(foto: reprodução/internet)
Mesmo após ter recebido um abaixo-assinado reivindicando a garantia dos direitos LGBT em todas as esferas de Petrolina, o prefeito Miguel Coelho sancionou a Lei nº 2.985. De autoria do vereador Elias Jardim (PHS), a lei, que está em vigor desde o dia 19 de dezembro de 2017, proíbe as atividades pedagógicas que visem a reprodução do conceito de Ideologia de Gênero na grade de ensino das redes municipal e privada da cidade.
A lei estabelece que a utilização, elaboração, publicação, exposição e distribuição de livros que abordem ou se refiram, direta ou indiretamente, sobre ideologia de gênero, diversidade sexual e educação sexual, bem como a distribuição de livros didáticos nas escolas e bibliotecas da cidade, estão terminantemente proibidas.
A responsabilidade direta pelo cumprimento da lei recai, solidariamente, aos dirigentes, diretores e ao secretário municipal a qual a escola ou a biblioteca esteja vinculada.
Para Eduardo Rocha, presidente da Associação Sertão LGBT do Vale do São Francisco, a sanção da lei, além de contribuir para a disseminação do ódio e da violência entre as minorias, evidencia o descomprometimento do prefeito Miguel Coelho com os movimentos sociais.

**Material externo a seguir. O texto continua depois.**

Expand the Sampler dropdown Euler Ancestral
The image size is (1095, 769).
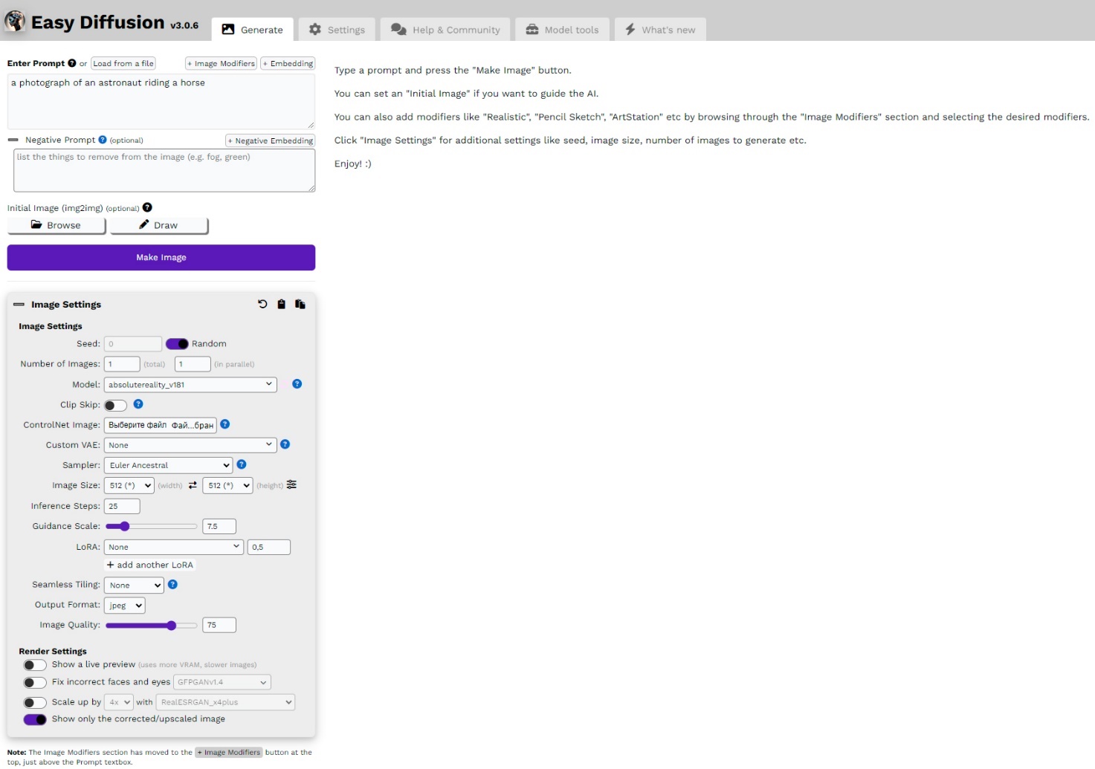pos(168,465)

“Estamos nos perguntando: que “novo tempo” é esse que o governo promete? Continuamos vendo uma gestão conservadora, que colabora para a ignorância das gerações futuras, uma gestão que tira nossos direitos, direitos de ser, existir, pensar e aprender a respeitar o diferente. Não só a população LGBT está tendo direitos atacados, mas também a toda população de mulheres, de negros e negras, bem como os direitos humanos em geral”, ressaltou o representante.

(foto: reprodução/arquivo pessoal)
Eduardo relembrou que no dia 21 de setembro, durante a Marcha da Diversidade no aniversário de Petrolina, o gestor recebeu uma carta com mais de 500 assinaturas, reivindicando a garantia das demandas da população LGBT.

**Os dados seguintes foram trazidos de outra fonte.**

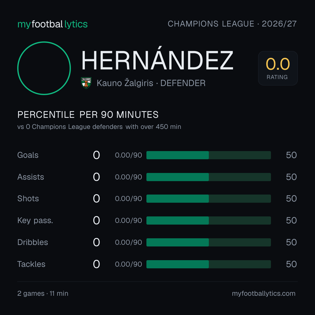315x315 pixels.
Task: Click the Dribbles percentile bar
Action: [x=209, y=242]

“Ele desceu para receber a tal carta se colocando a disposição em frente as câmeras, e na primeira oportunidade ele sanciona uma lei que proíbe desconstruir preconceito, uma lei que nos mata todos os dias e nos matem na invisibilidade. Repudiamos tal atitude do senhor prefeito”, disse Eduardo que complementou dizendo que “Nossa sociedade merece respeito, e respeito só vem através da educação”.
O vereador Gilmar Santos (PT), que ao lado da vereadora Cristina Costa (PT) se manifestou veementemente contra o projeto na ocasião da votação do dia 7 de dezembro, também repudiou a sanção de Miguel Coelho.
“Em um país onde mais se mata LGBT’s no mundo, um a cada 25 horas, discutir gênero nas escolas é uma necessidade que pode tornar efetivo o compromisso da educação com a vida, com a justiça, com as liberdades individuais e com a cultura de paz. Negar-se a ele, ou pior, proibir esse compromisso por parte do educador que deve ofertar o conhecimento acerca do que está na fundamentação desses problemas é uma outra violência, a violência da invisibilidade que não mata diretamente, mas deixa morrer”, disse o vereador.

Elias Jardim (foto: reprodução/internet)
O projeto
Com a bíblia não mão, falando em “nome de Deus” e argumentando “defesa da família e das crianças de Petrolina”, o vereador evangélico Elias Jardim (PHS) aprovou no dia 7 de dezembro, o projeto de lei nº 132/2017, que proíbe as atividades pedagógicas que visem a reprodução de conceito de Ideologia de Gênero na grade de ensino de escolas públicas municipais e particulares de Petrolina.
Durante a sessão, que contou com a presença de representações do movimento de mulheres e da comunidade LGBT, alguns manifestantes demonstraram indignação e reagiram ao discurso do vereador evangélico, chamando-o de “fascista”.
O projeto foi aprovado em segunda discussão por 12 votos a favor e 2 contra.
Várias instituições e entidades, como a Universidade do Estado da Bahia (Uneb), Universidade Federal do Vale do São Francisco (Univasf), Conselho Municipal de Promoção da Igualdade Racial (Compir) e o Conselho Municipal de Direitos Humanos (CMDH), repudiaram a aprovação do projeto pela câmara de vereadores de Petrolina.